The smallpox vaccine dates back to the 1700s. It contains a live virus called vaccinia, whose origin is not fully known. The original smallpox vaccine was simply a dose of cowpox, which appeared to give smallpox immunity to dairy maids who contracted this lesser pox from their infected cows. Over the years that virus may have "recombined" - exchanged genetic material - with actual smallpox, leaving doctors with a new virus, which they dubbed vaccinia.
The vaccinia stored by Wyeth-Ayerst was made by infecting calves with vaccinia and scraping off pustules that formed on their sides. That method, Penn's Isaacs said, "would never get past the rigmarole of [the Food and Drug Administration] today."
Replenishing vaccine
With more modern and sanitary methods now available, the government has contracted out the job to replenish the vaccine to a small biotech firm called BioReliance Corp., based in Rockville, Md. Cell cultures would be used instead of calves.
Even if scientists succeed in creating a new supply of the vaccine, however, the live vaccinia virus could itself cause a severe or even deadly infection in those with HIV or other immune-compromising conditions including people with organ transplants who must take immune-suppressing drugs. Some people died from the vaccine in the past, too, but the risk of getting smallpox was far greater than the risk from the vaccine.

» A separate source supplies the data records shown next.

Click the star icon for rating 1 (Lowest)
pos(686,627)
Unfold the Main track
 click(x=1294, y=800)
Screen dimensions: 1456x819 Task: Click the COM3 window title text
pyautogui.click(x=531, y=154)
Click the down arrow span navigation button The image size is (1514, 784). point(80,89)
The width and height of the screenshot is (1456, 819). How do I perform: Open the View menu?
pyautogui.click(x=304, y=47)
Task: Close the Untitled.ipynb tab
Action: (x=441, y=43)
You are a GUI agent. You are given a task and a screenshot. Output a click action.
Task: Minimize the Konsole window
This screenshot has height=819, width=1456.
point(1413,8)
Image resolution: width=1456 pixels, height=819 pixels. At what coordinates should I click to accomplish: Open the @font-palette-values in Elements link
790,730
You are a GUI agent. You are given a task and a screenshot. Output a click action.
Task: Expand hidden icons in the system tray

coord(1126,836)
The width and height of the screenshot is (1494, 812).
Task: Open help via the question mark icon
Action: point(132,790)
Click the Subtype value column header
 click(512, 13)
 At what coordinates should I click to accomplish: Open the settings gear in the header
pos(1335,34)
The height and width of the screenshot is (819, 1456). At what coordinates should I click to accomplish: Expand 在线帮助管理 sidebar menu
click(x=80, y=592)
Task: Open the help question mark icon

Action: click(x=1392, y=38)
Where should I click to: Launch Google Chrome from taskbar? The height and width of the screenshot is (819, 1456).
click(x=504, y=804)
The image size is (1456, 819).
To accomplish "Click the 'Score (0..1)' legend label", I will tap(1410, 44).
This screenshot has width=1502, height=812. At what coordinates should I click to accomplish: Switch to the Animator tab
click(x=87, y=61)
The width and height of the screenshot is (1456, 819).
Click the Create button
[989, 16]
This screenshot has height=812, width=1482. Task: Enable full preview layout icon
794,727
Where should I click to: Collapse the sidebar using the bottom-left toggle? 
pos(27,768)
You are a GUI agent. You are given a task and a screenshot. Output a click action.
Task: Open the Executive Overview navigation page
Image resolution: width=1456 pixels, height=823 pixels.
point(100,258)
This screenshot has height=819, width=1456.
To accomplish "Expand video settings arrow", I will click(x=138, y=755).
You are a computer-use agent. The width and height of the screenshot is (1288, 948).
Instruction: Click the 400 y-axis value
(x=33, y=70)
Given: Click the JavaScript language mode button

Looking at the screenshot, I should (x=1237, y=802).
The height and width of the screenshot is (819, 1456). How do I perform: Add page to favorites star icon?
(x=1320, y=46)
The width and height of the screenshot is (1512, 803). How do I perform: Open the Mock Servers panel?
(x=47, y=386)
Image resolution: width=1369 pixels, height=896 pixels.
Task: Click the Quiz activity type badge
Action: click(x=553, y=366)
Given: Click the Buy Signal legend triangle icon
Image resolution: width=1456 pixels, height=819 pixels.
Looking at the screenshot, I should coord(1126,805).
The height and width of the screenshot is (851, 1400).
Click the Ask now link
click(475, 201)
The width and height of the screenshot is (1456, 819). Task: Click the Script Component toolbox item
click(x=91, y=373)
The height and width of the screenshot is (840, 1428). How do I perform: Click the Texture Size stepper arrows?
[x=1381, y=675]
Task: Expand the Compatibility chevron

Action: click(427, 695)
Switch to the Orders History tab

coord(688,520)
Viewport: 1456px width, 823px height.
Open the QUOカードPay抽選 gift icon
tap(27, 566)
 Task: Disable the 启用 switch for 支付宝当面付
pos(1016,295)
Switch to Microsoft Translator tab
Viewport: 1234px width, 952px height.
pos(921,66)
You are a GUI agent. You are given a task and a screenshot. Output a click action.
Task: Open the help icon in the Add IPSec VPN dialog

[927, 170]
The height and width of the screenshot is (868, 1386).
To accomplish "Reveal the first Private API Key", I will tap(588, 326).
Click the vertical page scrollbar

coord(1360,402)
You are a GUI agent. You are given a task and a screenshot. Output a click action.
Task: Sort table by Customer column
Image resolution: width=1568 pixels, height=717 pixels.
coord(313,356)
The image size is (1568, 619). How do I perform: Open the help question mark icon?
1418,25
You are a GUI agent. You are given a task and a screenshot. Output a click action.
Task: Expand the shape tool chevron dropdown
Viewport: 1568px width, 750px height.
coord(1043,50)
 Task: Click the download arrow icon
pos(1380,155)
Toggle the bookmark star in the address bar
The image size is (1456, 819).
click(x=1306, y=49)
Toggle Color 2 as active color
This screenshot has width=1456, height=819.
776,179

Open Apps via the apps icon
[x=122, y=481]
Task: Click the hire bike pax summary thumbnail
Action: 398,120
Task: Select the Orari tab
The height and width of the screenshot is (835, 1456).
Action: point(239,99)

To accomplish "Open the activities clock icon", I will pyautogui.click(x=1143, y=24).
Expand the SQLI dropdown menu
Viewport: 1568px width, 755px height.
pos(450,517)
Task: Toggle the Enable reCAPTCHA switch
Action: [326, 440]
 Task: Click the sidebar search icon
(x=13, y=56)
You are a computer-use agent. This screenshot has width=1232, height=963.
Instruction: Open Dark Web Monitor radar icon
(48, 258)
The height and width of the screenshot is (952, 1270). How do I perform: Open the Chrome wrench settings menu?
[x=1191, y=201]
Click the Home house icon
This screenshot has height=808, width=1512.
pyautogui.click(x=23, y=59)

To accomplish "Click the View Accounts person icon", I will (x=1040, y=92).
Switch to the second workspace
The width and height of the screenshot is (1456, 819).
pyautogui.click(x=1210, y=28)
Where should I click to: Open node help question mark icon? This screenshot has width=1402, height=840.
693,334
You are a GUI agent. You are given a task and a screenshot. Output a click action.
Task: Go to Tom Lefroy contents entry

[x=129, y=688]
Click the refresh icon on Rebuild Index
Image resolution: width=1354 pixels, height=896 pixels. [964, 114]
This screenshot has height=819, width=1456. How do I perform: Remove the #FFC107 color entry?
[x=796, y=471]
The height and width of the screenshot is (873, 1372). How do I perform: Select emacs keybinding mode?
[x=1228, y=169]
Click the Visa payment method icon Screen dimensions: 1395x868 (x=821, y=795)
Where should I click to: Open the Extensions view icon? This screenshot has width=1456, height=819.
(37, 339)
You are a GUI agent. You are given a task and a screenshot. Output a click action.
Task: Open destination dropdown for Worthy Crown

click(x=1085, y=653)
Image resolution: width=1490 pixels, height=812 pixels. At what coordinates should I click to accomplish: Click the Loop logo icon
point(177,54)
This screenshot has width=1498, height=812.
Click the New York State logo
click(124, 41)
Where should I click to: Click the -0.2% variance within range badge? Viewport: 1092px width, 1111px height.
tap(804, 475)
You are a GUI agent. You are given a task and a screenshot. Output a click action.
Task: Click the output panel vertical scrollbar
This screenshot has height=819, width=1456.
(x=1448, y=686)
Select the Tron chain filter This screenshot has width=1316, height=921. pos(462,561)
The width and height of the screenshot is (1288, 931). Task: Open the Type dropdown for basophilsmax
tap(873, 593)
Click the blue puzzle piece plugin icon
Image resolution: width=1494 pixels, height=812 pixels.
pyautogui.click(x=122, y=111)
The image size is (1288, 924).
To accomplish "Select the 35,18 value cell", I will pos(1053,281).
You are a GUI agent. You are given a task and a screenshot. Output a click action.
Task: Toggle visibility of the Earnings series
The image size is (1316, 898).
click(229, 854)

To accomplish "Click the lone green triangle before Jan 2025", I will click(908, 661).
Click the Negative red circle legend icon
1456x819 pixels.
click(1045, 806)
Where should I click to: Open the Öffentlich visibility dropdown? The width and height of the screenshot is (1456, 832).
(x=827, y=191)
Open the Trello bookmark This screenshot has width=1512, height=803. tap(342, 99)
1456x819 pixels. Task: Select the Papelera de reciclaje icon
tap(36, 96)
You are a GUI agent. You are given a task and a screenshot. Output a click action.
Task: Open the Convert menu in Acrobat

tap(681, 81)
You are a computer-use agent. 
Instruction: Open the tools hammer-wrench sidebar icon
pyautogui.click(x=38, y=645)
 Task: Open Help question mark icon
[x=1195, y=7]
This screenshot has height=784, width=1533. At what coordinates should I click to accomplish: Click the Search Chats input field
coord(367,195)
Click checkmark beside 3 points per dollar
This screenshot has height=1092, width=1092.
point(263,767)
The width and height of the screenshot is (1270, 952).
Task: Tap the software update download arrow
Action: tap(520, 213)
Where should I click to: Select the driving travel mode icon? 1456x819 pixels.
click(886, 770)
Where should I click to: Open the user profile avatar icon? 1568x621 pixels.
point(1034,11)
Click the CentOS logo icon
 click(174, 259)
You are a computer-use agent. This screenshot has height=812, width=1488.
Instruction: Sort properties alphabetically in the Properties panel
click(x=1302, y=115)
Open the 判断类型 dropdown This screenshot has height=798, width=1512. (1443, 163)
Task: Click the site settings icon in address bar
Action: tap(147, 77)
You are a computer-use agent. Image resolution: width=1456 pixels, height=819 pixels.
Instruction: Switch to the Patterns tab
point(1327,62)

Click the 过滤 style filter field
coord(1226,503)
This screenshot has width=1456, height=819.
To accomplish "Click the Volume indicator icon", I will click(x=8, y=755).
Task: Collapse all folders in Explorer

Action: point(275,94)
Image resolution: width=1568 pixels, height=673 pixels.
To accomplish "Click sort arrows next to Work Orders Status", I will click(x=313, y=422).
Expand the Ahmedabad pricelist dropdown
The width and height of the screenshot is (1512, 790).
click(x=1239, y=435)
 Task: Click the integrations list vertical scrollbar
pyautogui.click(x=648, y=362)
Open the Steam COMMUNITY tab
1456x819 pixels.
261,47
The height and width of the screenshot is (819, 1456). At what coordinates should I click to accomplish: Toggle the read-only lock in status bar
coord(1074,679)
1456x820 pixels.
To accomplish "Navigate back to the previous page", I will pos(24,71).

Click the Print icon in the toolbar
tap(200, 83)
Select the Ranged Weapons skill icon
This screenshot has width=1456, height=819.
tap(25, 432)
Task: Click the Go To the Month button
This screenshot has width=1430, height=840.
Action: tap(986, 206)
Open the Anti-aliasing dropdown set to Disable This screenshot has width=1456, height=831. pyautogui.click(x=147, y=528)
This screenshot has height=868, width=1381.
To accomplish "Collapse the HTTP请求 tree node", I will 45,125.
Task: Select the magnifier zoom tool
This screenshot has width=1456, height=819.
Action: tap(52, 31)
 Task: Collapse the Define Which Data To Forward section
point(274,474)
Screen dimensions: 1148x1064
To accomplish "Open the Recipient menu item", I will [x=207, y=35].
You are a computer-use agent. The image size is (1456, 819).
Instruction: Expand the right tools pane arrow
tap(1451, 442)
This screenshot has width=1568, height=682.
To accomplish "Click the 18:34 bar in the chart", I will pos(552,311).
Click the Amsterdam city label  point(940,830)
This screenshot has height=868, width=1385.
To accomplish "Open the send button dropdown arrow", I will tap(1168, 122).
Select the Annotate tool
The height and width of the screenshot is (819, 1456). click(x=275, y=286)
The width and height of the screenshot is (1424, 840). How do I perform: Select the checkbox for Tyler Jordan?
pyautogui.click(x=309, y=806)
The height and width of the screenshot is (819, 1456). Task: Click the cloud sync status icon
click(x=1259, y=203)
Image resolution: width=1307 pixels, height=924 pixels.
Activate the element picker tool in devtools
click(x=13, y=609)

One of the goals at the Penn labs is to find ways to protect vulnerable people against the harsh vaccine. The only current treatment for bad reactions to the vaccine is a particular type of immune globulin, said Isaacs, who has long been researching vaccinia and other related viruses as vehicles for numerous vaccines. But immune globulin, a human protein, is in short supply and difficult to make.
Isaacs and Lambris, who is an expert in the interactions of proteins associated with viruses, are looking at the survival mechanisms used by both vaccinia and smallpox. If they can find ways to outwit these viral survival strategies, they might be able to develop a remedy for either a bad vaccinia reaction or, perhaps, a treatment for smallpox itself.
Protein problem
As part of their survival equipment, both viruses carry a protein called VCP. It helps these viruses evade the immune system in organisms ranging from invertebrates to humans.
Oddly, the VCP protein is produced by a viral gene that is similar to a gene found in many mammals, Lambris said. Humans use the gene and its related protein to protect our own cells from getting chewed up by our immune system.
Chances are, Lambris said, that somewhere back in its history the virus actually stole this gene from a host animal and turned it to its own advantage.
If the scientists can find a way to block this protein, they might render both smallpox and vaccinia more vulnerable to the body's immune system.
The other target for Lambris and Isaacs is a protein called B5R, which these poxviruses carry on their surfaces to enter and infect new cells. The researchers are producing what are called monoclonal antibodies - other proteins that are custom-shaped to bind to B5R and disable it.
"These are potential therapeutics to battle the vaccine reactions," Isaacs said, "but they may have application in treatment in smallpox infection itself."